A year later, Swiss-Libyan spat continues
A year after the arrest of a son of Moamer Kadhafi in a luxury Geneva hotel, the Libyan leader hardens his stance against Switzerland.
Geneva -- A year after the arrest of a son of Moamer Kadhafi in a luxury Geneva hotel, attempts by the Swiss to patch things up with Tripoli have faltered as the Libyan leader hardened his stance.
Kadhafi went so far as to call in July for breaking up multilingual Switzerland, describing the country as a "global mafia".
For the director of the Study and Research Centre for the Arab and Mediterranean World, Hasni Abidi, it was a signal that Swiss diplomatic efforts to smooth tensions were not working.
Abidi believes that if not appeased, Tripoli could take further action such as shutting down Libyan-related companies, including oil refinery Tamoil, in Switzerland and closing the embassy in Bern.
Ties between the two countries have been strained since 15 July 2008 when Hannibal Kadhafi and his wife were arrested by police in Geneva after two domestic staff claimed they were abused.
The Kadhafis were eventually released and the complaint was dropped after a lawyer for their servants -- a Moroccan and a Tunisian -- said they received compensation.
But that was just the start of repercussions.
Libya briefly cancelled deliveries of oil to Switzerland in October, withdrew an estimated EUR 7 billion (EUR 5 billion) from Swiss banks, and halted all cooperation between the two countries.
Swiss companies have faced restrictions on their business in Libya and two Swiss citizens working in Tripoli were stopped from leaving the country for the past year.
Tripoli has demanded a Swiss apology for the treatment of Kadhafi's son Hannibal and his wife. It also demanded that those responsible for the arrest be punished, but local authorities have stood firm.
In April, Libya sued regional authorities in Geneva over the arrest and the case is due to be examined on 24 September.
"The police did not hesitate to use physical force and to act with brutality, despite the absence of resistance," according to documents submitted to the court.
The Swiss Foreign Ministry told AFP in a statement that it has been trying for the past year to find "a solution to the problems that weighs on bilateral relations between Switzerland and Libya."
"Bilateral discussions and contacts are continuing, despite their difficulties," it added.
At the moment, attempts to arrange a meeting between Swiss President Hans-Rudolf Merz and Kadhafi are "at the centre of ongoing diplomatic efforts."
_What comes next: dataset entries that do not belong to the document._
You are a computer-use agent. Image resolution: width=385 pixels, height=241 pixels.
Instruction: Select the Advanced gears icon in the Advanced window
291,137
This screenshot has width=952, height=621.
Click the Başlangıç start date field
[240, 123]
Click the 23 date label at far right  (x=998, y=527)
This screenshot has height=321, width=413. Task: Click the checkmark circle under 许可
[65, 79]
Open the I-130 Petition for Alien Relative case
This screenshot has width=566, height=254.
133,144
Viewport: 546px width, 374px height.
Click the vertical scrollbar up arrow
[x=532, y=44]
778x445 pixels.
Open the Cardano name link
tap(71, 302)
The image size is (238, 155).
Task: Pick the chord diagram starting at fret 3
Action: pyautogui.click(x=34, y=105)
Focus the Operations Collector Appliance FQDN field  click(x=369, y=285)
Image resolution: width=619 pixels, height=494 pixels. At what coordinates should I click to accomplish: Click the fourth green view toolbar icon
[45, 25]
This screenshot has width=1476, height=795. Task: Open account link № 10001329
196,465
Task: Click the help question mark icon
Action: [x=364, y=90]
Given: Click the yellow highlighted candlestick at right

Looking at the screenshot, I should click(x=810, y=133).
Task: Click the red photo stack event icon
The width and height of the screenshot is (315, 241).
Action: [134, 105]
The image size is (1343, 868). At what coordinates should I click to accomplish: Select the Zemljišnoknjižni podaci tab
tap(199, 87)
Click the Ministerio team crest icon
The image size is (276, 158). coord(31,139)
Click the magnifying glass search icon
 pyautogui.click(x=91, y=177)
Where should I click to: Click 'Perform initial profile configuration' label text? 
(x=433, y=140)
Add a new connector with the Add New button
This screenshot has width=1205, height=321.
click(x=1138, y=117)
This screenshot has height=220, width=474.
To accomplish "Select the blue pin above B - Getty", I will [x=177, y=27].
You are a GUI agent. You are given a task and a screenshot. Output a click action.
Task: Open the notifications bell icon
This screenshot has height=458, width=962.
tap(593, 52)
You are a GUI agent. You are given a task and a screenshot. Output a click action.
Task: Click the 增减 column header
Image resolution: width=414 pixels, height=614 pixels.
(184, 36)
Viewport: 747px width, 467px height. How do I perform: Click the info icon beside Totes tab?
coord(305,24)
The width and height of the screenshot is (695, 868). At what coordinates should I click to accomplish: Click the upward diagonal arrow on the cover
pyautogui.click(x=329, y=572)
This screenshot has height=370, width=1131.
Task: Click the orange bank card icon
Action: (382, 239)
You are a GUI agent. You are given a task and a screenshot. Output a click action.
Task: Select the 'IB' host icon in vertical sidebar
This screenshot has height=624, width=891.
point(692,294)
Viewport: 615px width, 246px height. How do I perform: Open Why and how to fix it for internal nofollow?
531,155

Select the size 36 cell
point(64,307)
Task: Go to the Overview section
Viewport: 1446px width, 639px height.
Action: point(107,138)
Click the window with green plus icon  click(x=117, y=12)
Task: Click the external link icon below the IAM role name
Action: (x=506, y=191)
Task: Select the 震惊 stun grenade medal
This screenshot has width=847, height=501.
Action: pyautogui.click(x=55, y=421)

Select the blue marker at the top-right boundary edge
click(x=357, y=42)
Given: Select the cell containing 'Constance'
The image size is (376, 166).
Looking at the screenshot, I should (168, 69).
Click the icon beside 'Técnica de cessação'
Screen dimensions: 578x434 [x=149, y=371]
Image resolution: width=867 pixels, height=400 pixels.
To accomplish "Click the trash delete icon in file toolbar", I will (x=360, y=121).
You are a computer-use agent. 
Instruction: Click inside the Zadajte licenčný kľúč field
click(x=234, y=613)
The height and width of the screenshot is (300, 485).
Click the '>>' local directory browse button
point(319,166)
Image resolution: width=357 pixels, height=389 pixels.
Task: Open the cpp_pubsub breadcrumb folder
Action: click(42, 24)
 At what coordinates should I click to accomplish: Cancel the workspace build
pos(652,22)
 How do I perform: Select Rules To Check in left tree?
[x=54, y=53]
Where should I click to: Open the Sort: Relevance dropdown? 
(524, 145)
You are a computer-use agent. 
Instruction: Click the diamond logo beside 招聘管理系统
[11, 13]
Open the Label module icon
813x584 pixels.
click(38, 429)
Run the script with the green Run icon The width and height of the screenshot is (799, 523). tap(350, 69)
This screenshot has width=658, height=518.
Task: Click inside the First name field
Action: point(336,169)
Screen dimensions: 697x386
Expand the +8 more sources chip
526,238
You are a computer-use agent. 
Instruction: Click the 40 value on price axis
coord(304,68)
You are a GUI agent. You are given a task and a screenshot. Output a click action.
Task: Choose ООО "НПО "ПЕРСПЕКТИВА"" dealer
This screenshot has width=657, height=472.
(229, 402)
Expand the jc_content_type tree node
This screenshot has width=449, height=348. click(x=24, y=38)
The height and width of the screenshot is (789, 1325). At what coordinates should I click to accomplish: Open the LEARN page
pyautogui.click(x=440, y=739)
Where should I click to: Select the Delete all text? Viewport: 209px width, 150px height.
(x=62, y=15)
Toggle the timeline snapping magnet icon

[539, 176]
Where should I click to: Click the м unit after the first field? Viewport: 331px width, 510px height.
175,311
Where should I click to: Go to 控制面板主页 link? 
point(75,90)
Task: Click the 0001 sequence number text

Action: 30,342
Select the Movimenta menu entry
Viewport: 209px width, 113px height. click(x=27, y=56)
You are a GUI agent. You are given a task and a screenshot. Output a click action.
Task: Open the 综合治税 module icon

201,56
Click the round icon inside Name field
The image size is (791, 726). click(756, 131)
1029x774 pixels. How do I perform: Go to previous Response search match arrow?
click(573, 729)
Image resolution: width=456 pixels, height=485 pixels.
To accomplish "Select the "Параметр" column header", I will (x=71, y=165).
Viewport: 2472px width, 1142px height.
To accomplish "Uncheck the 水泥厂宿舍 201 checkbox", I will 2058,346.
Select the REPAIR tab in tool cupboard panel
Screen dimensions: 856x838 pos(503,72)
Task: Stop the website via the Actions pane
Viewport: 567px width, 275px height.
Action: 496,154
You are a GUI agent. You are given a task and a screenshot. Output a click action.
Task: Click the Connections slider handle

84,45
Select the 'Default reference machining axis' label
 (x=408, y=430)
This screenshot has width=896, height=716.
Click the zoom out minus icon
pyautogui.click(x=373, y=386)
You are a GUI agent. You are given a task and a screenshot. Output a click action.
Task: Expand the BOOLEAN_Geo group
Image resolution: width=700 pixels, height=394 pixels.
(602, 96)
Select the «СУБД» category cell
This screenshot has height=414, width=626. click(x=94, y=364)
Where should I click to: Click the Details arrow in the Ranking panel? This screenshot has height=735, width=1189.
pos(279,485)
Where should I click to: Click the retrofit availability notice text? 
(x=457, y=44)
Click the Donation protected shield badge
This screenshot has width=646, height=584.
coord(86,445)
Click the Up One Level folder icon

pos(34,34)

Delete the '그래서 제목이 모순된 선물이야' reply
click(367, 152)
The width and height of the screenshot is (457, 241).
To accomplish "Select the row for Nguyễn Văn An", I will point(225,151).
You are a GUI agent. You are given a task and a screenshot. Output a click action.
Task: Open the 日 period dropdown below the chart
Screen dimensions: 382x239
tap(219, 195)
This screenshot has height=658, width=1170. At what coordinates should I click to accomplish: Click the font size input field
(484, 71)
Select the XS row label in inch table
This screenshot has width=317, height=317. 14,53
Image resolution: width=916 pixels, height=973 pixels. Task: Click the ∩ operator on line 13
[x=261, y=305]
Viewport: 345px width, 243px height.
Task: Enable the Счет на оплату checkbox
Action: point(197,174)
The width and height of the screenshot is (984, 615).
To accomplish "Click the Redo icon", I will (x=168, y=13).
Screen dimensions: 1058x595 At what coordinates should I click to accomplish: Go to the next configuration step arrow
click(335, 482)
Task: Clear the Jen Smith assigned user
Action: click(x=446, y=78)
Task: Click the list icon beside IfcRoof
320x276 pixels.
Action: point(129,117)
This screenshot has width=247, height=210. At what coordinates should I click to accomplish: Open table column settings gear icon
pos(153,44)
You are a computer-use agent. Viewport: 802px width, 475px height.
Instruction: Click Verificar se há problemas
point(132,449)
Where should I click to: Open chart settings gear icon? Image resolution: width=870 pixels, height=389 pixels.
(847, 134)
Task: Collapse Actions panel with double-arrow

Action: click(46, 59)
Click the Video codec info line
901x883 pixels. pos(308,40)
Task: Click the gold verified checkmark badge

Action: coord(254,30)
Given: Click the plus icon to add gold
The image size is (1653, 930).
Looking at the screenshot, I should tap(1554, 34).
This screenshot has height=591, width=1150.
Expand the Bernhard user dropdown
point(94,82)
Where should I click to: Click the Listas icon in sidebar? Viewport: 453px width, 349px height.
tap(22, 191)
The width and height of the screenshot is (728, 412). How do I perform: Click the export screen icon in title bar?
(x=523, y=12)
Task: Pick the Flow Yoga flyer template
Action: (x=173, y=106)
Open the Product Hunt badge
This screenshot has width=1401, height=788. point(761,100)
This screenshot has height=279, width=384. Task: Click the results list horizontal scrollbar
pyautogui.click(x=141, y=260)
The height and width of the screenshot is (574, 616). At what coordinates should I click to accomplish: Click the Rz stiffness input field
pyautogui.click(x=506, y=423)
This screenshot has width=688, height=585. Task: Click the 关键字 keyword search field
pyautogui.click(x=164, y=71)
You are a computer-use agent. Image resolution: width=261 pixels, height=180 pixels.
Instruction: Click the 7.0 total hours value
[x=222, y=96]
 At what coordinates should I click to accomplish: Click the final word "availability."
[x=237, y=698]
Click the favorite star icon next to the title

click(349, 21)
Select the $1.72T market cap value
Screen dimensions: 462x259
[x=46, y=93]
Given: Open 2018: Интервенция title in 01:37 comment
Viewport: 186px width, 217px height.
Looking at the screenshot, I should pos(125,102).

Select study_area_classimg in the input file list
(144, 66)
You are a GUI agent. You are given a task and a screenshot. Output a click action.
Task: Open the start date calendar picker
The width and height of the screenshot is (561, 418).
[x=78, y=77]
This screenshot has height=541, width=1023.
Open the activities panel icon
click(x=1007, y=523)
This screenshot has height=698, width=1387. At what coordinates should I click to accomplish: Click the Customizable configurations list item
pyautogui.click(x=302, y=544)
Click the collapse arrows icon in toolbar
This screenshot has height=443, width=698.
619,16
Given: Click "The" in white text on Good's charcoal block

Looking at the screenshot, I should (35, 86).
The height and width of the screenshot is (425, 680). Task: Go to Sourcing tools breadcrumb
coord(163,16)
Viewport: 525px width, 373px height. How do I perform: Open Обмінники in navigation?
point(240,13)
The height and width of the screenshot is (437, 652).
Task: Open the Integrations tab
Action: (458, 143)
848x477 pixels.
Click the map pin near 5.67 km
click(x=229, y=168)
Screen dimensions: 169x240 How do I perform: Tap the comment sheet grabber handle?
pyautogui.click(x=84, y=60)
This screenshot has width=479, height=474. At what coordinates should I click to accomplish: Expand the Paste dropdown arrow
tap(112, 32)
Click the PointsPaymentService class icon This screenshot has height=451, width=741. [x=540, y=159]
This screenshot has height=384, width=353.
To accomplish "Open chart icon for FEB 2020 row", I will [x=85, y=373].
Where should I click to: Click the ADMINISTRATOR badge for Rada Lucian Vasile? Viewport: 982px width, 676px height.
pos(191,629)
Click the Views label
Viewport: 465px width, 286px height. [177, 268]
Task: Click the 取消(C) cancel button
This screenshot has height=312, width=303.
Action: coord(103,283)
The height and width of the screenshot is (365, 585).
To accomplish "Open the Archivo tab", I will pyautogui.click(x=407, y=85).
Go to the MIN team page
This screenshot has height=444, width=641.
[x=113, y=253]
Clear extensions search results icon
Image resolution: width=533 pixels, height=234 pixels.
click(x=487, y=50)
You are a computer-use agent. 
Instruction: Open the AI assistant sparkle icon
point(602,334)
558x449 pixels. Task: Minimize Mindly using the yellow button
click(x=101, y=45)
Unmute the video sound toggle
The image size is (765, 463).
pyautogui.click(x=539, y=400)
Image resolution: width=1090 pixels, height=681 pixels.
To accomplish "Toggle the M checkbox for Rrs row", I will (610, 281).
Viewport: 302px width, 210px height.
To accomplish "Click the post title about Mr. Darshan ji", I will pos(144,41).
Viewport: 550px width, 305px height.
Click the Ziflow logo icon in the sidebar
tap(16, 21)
However, while addressing the Group of Eight summit in July, the Libyan leader accused Switzerland of financing world terrorism, calling it a "global mafia and not a state," the state-run agency JANA reported.
Kadhafi also reportedly argued that Switzerland is made up of "an Italian community that should return to Italy", while the other French and German communities should be divided up between France and Germany.
Abidi said Kadhafi picked the episode to demonstrate that Tripoli is not to be trifled with.
He also used the platform to highlight the significance of his family, according to the academic.
"The family is the future of the regime. If something were to happen to his son, the future regime is in a difficult situation," said Abidi.
Abidi believes that Bern may have to turn to a mediator such as Qatar, or Italy, to help mend relations with Libya.
In addition, Swiss Foreign Minister Micheline Calmy-Rey, who visited Libya in May, was not taken seriously there because she is a woman, said Abdi.
"Switzerland has always acted as a go-between in international diplomacy," he said, but its’ handling of the spat "shows that there are also flaws in Swiss diplomacy."